Possibility to define the Network of artefacts controlled via OSC touch? Network would be the Mask, its artifacts, the nodes.
While researching about network embodiment , I came across an article written by Justin Marshall, Jon Rogers and Jayne Wallace . The authors investigate how craft sensibility” can extend beyond the scope of material interaction, to engagement with people and situations as a broadly empathetic way of exploring the world. ” Their proposition is to “create a crafted digital future” .
Theory : The Use of Masks in Counseling: “Creating Reflective Space By: Heather C. Trepal -Wollenzier and Kelly L. Wester Trepal- Wollenzier, H. C., & Wester, K. L. (2002). The use of masks in counseling: Creating reflective space.Journal of Clinical Activities, Assignments & Handouts in Psychotherapy Practice, 2(2), 123 – 130
” ..mask can be used in counseling: (a) to represent two sides of a
conflict or dilemma, (b) to express one’s identity in a group, (c) to explore dreams and imagery, or (d) to express a social role “.

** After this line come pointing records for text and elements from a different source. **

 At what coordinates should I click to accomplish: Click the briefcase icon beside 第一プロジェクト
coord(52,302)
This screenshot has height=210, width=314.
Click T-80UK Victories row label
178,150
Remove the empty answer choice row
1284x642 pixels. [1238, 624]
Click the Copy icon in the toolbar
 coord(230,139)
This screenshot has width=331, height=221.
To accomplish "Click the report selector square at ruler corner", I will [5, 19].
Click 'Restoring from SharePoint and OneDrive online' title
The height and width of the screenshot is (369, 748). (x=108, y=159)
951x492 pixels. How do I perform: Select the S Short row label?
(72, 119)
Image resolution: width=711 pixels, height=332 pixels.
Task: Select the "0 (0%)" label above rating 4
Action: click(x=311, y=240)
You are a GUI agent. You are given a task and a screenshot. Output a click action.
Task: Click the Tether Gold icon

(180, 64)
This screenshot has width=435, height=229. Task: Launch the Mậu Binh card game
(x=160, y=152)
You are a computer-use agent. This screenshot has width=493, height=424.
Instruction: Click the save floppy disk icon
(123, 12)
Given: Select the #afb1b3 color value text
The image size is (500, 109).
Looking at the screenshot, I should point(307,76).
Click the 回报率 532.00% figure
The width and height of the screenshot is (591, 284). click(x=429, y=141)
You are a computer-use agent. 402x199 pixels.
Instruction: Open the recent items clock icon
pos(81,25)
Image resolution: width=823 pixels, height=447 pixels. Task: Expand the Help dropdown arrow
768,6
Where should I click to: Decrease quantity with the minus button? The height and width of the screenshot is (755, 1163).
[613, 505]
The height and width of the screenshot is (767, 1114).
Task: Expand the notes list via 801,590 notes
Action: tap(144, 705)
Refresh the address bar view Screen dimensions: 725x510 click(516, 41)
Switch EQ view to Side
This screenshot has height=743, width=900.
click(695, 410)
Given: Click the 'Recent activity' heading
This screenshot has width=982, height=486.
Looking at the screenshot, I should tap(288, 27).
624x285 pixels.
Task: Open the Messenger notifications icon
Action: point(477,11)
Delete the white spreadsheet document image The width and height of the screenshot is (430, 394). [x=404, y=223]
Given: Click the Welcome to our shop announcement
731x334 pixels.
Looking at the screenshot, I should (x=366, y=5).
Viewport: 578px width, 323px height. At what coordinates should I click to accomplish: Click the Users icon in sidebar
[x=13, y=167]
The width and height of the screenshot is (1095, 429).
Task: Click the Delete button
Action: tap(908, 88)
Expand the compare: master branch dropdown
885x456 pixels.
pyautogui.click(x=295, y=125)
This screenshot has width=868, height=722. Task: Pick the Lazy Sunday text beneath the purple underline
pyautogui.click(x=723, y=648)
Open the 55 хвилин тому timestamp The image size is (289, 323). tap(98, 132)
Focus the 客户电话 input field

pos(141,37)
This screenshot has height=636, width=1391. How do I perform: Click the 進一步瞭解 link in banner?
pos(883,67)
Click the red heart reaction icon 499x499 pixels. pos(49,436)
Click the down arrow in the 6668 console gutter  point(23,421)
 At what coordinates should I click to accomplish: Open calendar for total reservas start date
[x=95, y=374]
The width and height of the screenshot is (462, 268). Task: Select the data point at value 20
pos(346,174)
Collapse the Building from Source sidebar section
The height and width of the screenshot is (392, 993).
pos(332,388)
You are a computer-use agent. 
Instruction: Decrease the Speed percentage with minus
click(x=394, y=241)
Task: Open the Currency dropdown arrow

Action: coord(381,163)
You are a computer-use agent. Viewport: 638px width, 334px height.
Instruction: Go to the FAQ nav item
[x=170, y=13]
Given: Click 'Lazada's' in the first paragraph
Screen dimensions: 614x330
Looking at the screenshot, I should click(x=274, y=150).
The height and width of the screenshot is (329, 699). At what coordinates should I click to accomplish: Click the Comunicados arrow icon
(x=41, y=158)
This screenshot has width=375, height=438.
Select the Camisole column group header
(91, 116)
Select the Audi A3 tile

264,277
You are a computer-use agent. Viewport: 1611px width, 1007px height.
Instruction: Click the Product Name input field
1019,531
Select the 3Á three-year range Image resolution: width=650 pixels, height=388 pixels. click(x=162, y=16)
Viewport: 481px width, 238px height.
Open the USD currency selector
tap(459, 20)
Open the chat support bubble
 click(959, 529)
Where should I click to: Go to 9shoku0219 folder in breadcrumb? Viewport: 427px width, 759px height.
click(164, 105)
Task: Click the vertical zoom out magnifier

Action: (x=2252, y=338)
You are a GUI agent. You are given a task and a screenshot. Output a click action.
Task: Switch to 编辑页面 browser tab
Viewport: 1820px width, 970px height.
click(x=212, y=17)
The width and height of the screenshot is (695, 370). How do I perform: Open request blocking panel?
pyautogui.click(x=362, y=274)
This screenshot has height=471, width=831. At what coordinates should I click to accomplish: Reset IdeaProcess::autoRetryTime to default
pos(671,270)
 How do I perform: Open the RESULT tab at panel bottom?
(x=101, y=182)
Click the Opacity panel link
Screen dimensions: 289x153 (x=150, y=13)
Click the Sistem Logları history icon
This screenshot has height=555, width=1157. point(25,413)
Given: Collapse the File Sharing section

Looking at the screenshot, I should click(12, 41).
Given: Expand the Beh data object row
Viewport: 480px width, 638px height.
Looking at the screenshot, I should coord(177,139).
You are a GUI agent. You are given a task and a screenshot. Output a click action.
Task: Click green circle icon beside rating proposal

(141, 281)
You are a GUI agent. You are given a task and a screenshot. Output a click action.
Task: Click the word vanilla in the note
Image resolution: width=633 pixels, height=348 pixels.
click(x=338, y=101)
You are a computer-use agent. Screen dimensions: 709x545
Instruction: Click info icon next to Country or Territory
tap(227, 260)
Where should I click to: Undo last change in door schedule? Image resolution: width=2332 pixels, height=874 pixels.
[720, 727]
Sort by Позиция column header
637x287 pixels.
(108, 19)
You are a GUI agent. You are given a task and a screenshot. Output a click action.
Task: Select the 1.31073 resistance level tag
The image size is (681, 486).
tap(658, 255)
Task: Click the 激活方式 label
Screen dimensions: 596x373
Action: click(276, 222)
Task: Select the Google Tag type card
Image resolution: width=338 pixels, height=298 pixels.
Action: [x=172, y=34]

“In therapeutic mask work, the mask is used as a projective technique to separate one part of the self from another. “
Still researching about analog and digital masks, further to my last project Look at the Other. Investigating how to set up a digital Mask workshop, production of physical avatars versus virtual reality masks? Analog Mask : hiding the face will underline body expressions for the viewer, what about digital Mask?
Data-masks by Sterling Crispin , is an interesting approach which uses reverse engineering facial recognition and detection algorithms to produce 3D printed masks.
In the same veins, “Oracle by Jake Stollery is an amalgam of concepts tied together by the common thread of the user interface. To that end, it is a reflection of AI and UI as they exist in society’s consciousness. Oracle was crafted by utilising a hacked Kinect depth sensor as a 3D scanner and a part of exhibition : “Masked intentions: 21 Artists reinvent 21 Masks for the 21st Century.” at Behance gallery, : pictures by Thomasz Machnik
Although these works claim that it is a sol machine interpretation of human identity , it is worth noticing that the machine is still constrained and serves human design and purposes. The outcome is un-computable for a human brain rather than unexpected.
Another approach to explore masks in a more feminine and organic manner is the Soft cyborg, by Rachael Kess Felt mask ; eyelid moved by servo motors. This work is a piece of performance art experimenting in soft robotics: “soft cyborg (reveal) (formerly soft robot (reveal)). The piece “explores the potential for masks to reveal and conceal the technological/robotic body”. The work produces a collaboration between the soft cyborg mask, the performer and the audience , thus the outcome is unexpected as none of the actors of the performance have control on each other and no one control them all.
Cultivated Memory (source : Residency unlimited) is an experimental form of exhibition that brings together the works as well as artistic research of Adler, Mills, Santana, Sztencel, and Van Hoorebeke. Dealing with construction of memory and suggesting possible imaginations of future remembrances, the works create unique strategies of archiving, casting, molding, recreating and manipulating the perception of things, events, and their forms of representations in relation to potential future memories.
This collection of works interrogates the ways in which collective memory is formed, based on the speculative interpretation of objects, their traces, and visual appearances. The connection between the material, form and meaning is cross-examined by each artist, creating possibilities for alternative perceptions and memories through creative archival forms, probing the ways in which our perception of history and social memory is constructed.